Das Schlafzimmer war türkisfarben. Seit heute ist es weiss gestrichen.
Ich brauchte Mut. Ich kenne diesen Raum aus Kindertagen. Hier haben wir Kinder und Omi geschlafen. Hier erzählten wir uns Geschichten. Ich fand es immer wieder interessant, die Wände anzuschauen. Türkis. Mint. Das Kruzifix über dem Bett. Draussen rauschte der Bach.

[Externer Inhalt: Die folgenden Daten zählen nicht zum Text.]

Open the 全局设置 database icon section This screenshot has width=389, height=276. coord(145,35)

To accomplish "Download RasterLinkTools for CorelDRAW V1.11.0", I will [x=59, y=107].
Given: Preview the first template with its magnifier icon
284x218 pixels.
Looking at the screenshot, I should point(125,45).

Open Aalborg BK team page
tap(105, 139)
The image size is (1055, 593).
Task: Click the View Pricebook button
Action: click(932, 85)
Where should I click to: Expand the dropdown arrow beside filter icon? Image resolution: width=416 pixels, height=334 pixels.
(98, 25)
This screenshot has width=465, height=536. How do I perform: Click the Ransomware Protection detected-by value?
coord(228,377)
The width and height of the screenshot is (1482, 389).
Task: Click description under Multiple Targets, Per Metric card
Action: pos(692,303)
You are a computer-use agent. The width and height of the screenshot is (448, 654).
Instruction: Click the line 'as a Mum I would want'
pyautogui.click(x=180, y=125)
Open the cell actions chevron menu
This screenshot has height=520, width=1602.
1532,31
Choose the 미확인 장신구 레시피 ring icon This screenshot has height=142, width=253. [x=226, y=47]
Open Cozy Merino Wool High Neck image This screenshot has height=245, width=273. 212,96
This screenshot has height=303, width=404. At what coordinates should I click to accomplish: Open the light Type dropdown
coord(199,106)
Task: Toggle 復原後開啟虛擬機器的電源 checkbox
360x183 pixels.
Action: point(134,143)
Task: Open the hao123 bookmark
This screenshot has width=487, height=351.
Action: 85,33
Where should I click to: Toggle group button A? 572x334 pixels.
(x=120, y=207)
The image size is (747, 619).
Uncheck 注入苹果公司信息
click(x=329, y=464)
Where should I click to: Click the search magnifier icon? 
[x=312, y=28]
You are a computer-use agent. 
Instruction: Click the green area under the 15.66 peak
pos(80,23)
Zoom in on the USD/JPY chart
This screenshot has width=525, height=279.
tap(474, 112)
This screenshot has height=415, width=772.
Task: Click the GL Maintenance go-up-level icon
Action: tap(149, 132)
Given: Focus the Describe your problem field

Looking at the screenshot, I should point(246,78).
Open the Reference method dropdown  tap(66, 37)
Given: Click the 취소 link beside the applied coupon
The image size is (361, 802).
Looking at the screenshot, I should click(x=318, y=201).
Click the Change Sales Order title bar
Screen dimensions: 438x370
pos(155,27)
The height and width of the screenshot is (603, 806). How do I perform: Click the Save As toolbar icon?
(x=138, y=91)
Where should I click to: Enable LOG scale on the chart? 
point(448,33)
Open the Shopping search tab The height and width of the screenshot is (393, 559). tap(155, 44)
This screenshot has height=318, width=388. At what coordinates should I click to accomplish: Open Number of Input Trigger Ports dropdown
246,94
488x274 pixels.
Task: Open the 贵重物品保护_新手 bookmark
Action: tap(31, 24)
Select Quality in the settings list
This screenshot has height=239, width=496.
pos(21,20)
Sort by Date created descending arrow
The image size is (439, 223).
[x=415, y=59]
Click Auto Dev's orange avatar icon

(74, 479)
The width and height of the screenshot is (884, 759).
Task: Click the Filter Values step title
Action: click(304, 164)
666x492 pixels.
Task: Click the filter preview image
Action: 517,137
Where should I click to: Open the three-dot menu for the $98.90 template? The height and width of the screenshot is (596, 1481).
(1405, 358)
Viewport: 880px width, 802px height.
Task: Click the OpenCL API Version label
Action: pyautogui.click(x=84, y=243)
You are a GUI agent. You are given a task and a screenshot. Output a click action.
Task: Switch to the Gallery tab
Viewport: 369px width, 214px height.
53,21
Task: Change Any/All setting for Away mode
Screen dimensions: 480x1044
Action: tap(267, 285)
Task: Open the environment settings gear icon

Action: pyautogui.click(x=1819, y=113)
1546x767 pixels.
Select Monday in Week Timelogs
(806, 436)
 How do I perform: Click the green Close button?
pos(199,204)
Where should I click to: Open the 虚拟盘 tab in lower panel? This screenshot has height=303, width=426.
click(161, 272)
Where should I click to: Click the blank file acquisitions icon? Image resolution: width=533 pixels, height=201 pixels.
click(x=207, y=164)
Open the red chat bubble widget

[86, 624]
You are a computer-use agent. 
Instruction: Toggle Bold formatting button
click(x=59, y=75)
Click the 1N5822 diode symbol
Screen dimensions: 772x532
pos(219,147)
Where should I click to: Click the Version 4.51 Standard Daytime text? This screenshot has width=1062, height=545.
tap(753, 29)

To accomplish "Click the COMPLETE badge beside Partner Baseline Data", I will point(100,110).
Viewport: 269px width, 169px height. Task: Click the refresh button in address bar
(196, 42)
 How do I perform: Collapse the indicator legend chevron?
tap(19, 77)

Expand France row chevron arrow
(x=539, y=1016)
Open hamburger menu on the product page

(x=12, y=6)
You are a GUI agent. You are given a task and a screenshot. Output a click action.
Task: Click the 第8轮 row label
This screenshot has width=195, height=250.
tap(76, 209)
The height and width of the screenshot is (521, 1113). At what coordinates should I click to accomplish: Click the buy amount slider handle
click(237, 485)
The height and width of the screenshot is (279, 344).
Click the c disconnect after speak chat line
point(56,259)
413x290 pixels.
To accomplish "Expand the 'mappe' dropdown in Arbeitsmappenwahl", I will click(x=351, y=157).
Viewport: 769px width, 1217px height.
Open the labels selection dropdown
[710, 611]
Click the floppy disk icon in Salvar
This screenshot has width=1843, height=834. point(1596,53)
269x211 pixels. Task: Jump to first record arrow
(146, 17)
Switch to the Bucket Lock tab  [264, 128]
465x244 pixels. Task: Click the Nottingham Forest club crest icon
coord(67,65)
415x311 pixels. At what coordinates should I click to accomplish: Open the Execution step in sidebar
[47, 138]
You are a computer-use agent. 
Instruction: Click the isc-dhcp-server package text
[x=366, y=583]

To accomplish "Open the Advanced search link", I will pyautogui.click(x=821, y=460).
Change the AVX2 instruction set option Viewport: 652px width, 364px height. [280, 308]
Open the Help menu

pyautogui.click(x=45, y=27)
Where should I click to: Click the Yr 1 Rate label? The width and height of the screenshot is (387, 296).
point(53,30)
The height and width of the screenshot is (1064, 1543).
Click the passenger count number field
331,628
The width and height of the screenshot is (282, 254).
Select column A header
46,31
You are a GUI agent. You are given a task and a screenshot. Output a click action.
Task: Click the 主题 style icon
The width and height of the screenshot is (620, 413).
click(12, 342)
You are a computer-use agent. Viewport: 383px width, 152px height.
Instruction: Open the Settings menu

Für einen Moment lang habe ich gezögert. Die Wand wirklich weiss streichen? Die Farben meiner Kindheit übertünchen?
Ich tue es.
Ich zerre Heftpflaster von den Balken ab, die meine Oma angebracht hat. wollte sie damit das Haus, ihre Welt, vor dem Zerreissen schützen? Das Holz ist ungleich bemalt. Türkis. Mint. Ritzen. Risse.
Ich nehme das Barri-Poster ab. Omi hat es vor einigen Jahren aufgehängt. Darunter versteckt sind Kleber, die wohl meine Schwester und ich vor bald dreissig Jahren angebracht haben. Sie sind ganz hart, fast brüchig.
Das Streichen der Wände geht ganz leicht. Die Decke ist abgeschrägt. Ich streiche mit Inbrunst.
Mir geht durch den Kopf, dass dieser Raum nie mehr der gleiche sein wird wie in meiner Kindheit. Ich frage mich, wer hier schon alles geschlafen hat. Paula. Mein Opa wohl kaum. Meine Urgrosseltern? Die Vorbesitzerin des Hauses? Omi hat seit vielen Jahren nicht mehr hier oben geschlafen, weil der Raum unbeheizt ist.
Mit weissen Wänden wirkt das Zimmer gleich grösser. In wenigen Wochen werden wir hier die Nächte verbringen. Ich freue mich.